Served nightly at Le Cirque 2000 at the New York Palace hotel are foie gras ravioli, Dover sole and veal chops. For those with a craving for more traditional "hotel food," lobster and chicken breast sandwiches — with a creamy truffle vinaigrette, of course — are served at the bar from 11:30 a.m. until midnight.

Of the 17 restaurants awarded five stars by the 2001 Mobil Travel Guide, 10 are in hotels. But chef Christian Delourvrier of Lespinasse in Manhattan's St. Regis Hotel points out there is a difference between a hotel restaurant and a restaurant located in a hotel.

"We're in a hotel, we belong to a hotel, but we have our own identity," says Delourvrier.

Le Cirque chef Pierre Schaedelin describes the restaurant's relationship with the Palace as a "marriage."

"We share produce — things like that. And it's helpful to have access to another kitchen (the room-service kitchen) to borrow celery from."

Like Lespinasse and Le Cirque, many of these within-a-hotel restaurants have their own, noncorporate name and are run by their own management team.
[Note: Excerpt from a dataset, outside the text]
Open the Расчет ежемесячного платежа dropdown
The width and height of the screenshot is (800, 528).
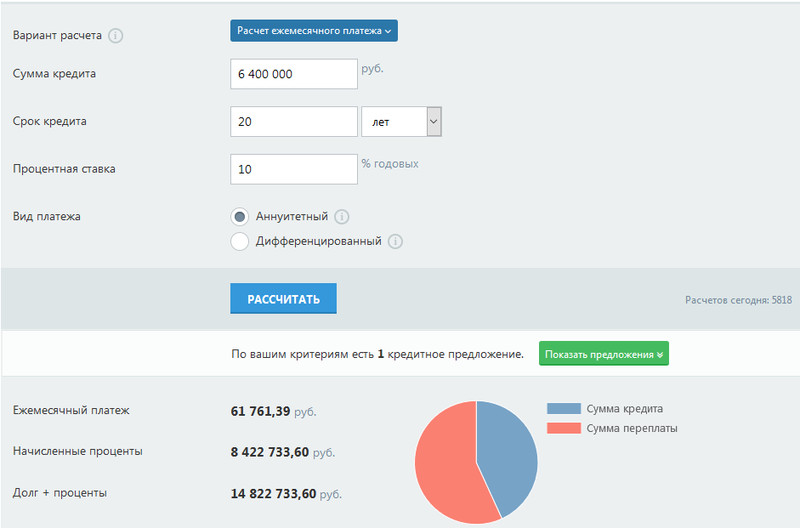coord(314,31)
Jean-Georges is in the Trump International Hotel and Tower in New York and Mary Elaine's is in the Phoenician in Scottsdale, Ariz.
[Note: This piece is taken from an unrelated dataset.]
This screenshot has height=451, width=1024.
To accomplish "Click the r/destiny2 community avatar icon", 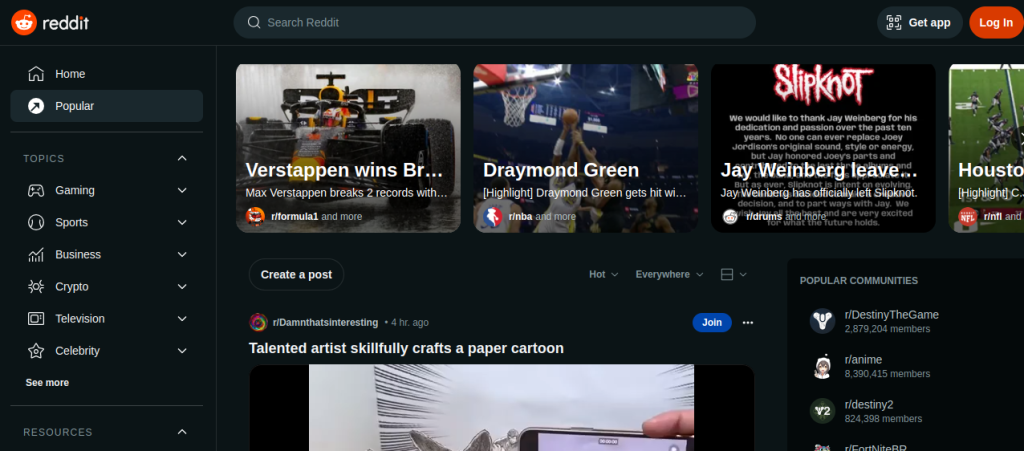I will click(822, 411).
Some wear their hotel affiliation proudly: the Restaurant at the Mansion on Turtle Creek in Dallas and the restaurant at the Inn at Little Washington in Washington, Va., is simply the inn's restaurant with a lowercase "r."

Four Seasons and Ritz-Carlton hotels have paid attention to fine dining for a long time, says Tim Zagat, publisher of the widely read Zagat Survey restaurant guide, and now others are catching on.
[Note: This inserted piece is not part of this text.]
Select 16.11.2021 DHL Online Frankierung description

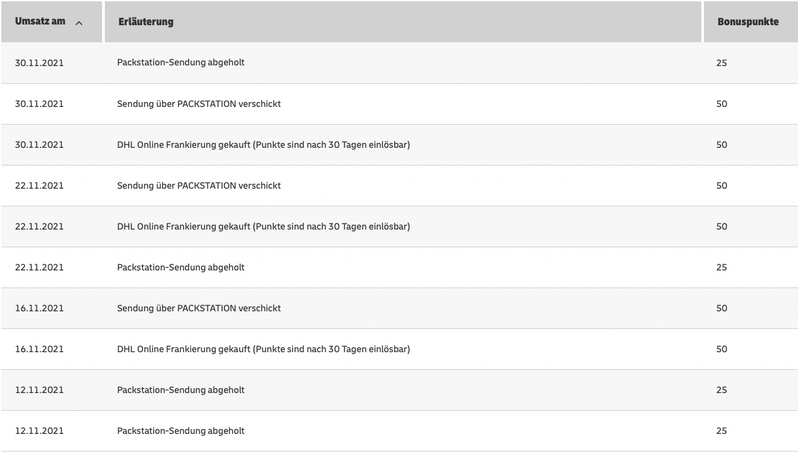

Hotels see good food, if not great food, as a necessity, whether their restaurants are serving the finest French haute cuisine or the best burgers, he explains.

The hotel benefits because the relatively small space that a restaurant will take up attracts people to the other 40 floors of the hotel, Zagat explains.

Hotels are also keenly aware of the importance of good service and an attractive decor, according to Zagat, and they are willing to pay for both — luxuries that some independent restaurants cannot afford. For instance, Renoir and Picasso, both located at MGM's Bellagio resort in Las Vegas, showcase millions of dollars' worth of art.

"It's a win-win for guests, but it's also a win-win for the hotels," says Zagat.

For the chef or restaurateur, the advantage of being part of a 3,000-room hotel is the steady stream of consistent business, especially in Las Vegas where travelers rotate among the full slate of top hotel restaurants, says Alessandro Stratta, executive chef at Renoir.

"We don't have to cut corners," Stratta says. "I can concentrate on the food, and the staffing level is good."

Furthermore, Stratta says, as an employee of the MGM Mirage hotel chain, he has many more opportunities to travel to find inspiration for new dishes.

Brand recognition is another factor, adds Joel Antunes, the executive chef at The Dining Room at the Ritz-Carlton, Buckhead, in Atlanta.

"People know the Ritz name; they don't know my name."

But, Antunes says, some potential diners are still wary that the food will be generic — like the food served in hotel restaurants during the 1970s.

(If anything, being in a hotel requires a greater variety of dishes because a hotel restaurant is trying to persuade you to eat more than once at the same place during the same week, Antunes explains.)

In the first half of the 20th century, hotel restaurants were considered to be among the best restaurants in the country with "crowds gathering at the Waldorf," observes Elizabeth Blau, senior vice president of restaurant development for MGM hotels.

But when the public's appetite for fast food and midpriced restaurants grew, hotel restaurants didn't keep up. They continued to be relatively formal and expensive, she says.

When the tide changed again in the early 1990s and the public's desire for exciting, very expensive and very formal restaurants exploded, hotel restaurants weren't formal and dynamic enough.

It's only been a few years since hotel restaurants came up with the right recipe to win acceptance and accolades, Blau says.

Is there a downside to these hot and haute restaurants for those weary travelers?

Reservations might be a problem, with many of these restaurants filling their tables months in advance. Some, including Renoir, dedicate a few tables for last-minute reservations for hotel guests.